Perspektif

Motif Kekuasaan dan Musibah Terberat bagi Rakyat Indonesia

3 Mins read

Ketika orang-orang sedang memperebutkan sesuatu, paling tidak ada tiga jenis motif yang melatar belakanginya. Pertama, karena kepuasan pribadi. Kedua, karena gengsi. Ketiga, karena ingin mengemban tanggung jawab atas apa yang sedang diperebutkan. Dari ketiga jenis motif yang telah disebutkan, ada orang yang hanya memilih satu motif, ada juga yang memilih dua motif, dan ada juga yang memilih ketiga-tiganya.
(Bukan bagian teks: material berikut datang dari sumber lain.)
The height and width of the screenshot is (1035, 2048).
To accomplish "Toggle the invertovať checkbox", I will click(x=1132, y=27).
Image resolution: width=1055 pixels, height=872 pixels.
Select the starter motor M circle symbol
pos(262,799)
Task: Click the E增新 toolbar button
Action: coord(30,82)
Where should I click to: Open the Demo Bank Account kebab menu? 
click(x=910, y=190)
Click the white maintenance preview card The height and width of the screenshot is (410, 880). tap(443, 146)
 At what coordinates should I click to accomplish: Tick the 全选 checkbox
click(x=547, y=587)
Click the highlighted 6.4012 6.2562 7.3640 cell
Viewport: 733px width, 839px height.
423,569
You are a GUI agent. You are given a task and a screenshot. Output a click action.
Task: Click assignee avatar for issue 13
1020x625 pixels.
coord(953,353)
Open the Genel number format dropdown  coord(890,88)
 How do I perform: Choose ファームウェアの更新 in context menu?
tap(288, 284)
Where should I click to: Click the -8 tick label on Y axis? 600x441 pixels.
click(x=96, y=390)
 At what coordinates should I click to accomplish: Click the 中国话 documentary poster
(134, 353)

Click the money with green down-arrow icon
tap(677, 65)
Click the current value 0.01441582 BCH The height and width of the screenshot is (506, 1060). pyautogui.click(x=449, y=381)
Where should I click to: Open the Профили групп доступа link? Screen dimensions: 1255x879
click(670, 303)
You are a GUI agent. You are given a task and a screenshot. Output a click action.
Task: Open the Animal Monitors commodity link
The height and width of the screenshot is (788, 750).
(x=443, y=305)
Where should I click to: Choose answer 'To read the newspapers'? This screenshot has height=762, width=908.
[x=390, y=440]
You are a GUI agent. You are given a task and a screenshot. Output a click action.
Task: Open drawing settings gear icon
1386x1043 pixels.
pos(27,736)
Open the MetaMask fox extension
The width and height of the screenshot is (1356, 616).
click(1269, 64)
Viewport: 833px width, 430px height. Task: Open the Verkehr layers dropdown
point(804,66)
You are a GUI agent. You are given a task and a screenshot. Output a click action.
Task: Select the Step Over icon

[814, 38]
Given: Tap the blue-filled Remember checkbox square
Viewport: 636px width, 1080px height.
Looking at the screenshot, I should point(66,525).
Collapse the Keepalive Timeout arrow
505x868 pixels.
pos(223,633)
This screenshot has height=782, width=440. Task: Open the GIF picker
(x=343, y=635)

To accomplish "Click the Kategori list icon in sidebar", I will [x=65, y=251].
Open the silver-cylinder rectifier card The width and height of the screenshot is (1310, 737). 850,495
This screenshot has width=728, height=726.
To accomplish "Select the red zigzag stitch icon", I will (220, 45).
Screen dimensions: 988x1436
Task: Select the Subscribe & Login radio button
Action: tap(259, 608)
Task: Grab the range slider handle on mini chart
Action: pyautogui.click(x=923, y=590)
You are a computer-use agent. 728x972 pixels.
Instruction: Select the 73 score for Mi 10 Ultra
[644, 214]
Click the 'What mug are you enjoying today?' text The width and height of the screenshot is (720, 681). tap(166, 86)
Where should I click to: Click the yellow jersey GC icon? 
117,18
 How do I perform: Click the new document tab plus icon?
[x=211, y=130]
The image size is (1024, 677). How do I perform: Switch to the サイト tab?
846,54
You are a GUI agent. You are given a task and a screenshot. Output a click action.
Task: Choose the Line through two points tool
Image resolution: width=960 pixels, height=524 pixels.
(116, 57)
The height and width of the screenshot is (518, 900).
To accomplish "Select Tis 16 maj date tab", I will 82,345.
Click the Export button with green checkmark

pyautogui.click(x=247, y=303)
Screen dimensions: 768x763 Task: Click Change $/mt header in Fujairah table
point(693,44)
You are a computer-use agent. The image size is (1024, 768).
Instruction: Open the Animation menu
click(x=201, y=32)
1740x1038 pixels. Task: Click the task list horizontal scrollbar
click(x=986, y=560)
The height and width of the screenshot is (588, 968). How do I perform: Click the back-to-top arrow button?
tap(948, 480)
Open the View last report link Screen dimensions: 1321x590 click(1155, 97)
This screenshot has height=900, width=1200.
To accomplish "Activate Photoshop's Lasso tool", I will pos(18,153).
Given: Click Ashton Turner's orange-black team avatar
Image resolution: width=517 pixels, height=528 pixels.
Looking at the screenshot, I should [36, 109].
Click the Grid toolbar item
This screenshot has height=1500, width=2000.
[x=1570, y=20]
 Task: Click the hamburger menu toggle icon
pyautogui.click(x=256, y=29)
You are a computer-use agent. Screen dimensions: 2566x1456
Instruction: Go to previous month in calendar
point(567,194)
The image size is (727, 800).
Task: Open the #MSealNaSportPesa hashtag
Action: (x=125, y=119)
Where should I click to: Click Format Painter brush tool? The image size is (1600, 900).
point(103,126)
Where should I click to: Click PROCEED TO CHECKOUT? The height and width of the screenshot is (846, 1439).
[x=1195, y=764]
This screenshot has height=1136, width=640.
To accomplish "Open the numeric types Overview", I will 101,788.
Lalu, bagaimana dengan motif kekuasaan di Indonesia?

Motif Kekuasaan

Orang yang suka mengoleksi kaset-kaset pita lama motifnya lebih cenderung karena kepuasan pribadi. Ia merasa puas karena telah memiliki yang tidak dimiliki oleh orang lain. Kalaupun niatnya ingin pamer, pamer kepada siapa. Toh, koleksi kaset semacam itu tidak begitu power full untuk dipamerkan kepada orang lain.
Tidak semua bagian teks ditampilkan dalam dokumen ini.